━━━━━ Data entries ━━━━━

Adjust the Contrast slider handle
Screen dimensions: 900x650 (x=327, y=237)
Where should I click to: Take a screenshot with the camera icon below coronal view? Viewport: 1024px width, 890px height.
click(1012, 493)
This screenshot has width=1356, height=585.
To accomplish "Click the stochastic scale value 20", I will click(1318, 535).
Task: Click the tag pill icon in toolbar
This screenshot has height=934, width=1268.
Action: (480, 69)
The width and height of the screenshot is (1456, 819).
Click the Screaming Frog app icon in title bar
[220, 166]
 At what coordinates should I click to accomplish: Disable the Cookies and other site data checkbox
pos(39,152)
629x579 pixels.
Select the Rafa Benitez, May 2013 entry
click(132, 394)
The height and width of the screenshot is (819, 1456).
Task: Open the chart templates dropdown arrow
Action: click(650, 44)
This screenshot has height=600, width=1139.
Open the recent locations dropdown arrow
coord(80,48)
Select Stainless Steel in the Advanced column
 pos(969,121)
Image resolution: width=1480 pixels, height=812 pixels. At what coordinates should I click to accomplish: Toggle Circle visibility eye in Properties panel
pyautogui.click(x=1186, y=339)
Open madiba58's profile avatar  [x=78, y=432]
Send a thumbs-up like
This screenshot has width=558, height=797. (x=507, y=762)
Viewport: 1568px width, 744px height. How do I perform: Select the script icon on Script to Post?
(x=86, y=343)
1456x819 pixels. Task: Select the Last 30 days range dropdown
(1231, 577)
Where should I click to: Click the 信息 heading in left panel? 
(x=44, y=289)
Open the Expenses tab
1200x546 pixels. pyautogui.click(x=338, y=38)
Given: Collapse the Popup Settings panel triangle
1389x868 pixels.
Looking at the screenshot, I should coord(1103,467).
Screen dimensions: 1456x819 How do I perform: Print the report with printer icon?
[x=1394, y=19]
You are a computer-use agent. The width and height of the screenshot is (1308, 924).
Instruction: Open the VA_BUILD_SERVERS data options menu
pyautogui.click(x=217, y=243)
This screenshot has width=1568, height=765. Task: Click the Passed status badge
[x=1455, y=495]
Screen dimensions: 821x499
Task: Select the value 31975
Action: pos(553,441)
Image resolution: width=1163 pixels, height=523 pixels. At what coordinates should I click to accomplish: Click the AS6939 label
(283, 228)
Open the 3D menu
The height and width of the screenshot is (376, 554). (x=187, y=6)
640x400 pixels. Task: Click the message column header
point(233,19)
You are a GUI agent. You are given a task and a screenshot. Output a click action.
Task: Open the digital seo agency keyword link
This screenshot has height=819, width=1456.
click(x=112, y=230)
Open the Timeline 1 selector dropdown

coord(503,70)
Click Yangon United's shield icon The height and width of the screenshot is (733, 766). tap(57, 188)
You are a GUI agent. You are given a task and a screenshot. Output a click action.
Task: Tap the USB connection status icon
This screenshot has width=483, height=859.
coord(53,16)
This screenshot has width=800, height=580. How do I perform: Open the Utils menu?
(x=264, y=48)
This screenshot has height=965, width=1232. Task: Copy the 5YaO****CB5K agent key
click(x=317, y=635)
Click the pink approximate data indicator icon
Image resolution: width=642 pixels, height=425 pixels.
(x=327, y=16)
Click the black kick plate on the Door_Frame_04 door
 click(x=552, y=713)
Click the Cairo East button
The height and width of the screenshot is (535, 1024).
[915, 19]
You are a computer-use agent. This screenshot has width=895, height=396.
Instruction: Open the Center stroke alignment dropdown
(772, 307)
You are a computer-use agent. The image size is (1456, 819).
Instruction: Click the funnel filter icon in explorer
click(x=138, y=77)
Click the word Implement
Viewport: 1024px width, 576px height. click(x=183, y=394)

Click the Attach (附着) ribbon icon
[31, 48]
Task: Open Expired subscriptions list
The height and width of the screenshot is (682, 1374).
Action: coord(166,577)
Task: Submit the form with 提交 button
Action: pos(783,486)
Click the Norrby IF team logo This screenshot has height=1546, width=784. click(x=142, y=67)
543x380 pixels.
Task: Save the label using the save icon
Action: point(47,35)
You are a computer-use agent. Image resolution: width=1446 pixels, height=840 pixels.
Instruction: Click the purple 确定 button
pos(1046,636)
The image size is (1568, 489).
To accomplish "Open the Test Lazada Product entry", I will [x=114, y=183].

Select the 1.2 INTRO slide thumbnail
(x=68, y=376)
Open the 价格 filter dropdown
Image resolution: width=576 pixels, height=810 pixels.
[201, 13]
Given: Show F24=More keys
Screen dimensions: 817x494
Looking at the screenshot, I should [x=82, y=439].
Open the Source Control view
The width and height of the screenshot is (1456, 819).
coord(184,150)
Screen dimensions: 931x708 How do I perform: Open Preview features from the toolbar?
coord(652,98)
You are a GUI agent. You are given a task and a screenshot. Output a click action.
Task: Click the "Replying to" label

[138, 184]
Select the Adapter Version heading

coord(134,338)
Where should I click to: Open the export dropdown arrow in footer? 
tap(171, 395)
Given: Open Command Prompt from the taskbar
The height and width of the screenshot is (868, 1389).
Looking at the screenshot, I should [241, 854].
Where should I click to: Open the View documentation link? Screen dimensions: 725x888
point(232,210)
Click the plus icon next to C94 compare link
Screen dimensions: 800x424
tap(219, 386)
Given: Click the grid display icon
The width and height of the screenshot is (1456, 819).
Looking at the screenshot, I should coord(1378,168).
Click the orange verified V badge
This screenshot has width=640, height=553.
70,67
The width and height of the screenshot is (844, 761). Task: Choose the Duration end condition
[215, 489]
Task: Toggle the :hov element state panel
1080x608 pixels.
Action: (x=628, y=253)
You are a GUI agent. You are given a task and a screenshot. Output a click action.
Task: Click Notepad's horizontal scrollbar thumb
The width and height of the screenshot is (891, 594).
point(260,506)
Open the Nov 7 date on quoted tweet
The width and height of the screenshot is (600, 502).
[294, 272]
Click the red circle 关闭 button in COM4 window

━━━━━

▸ **Task details**: Could you print the stretch of lines above from the one containing "The width and height of the screenshot is (844, 761)." through the one containing "Action: (x=628, y=253)", both included, reproducing each line verbatim?

▸ **Correct result**:
The width and height of the screenshot is (844, 761). Task: Choose the Duration end condition
[215, 489]
Task: Toggle the :hov element state panel
1080x608 pixels.
Action: (x=628, y=253)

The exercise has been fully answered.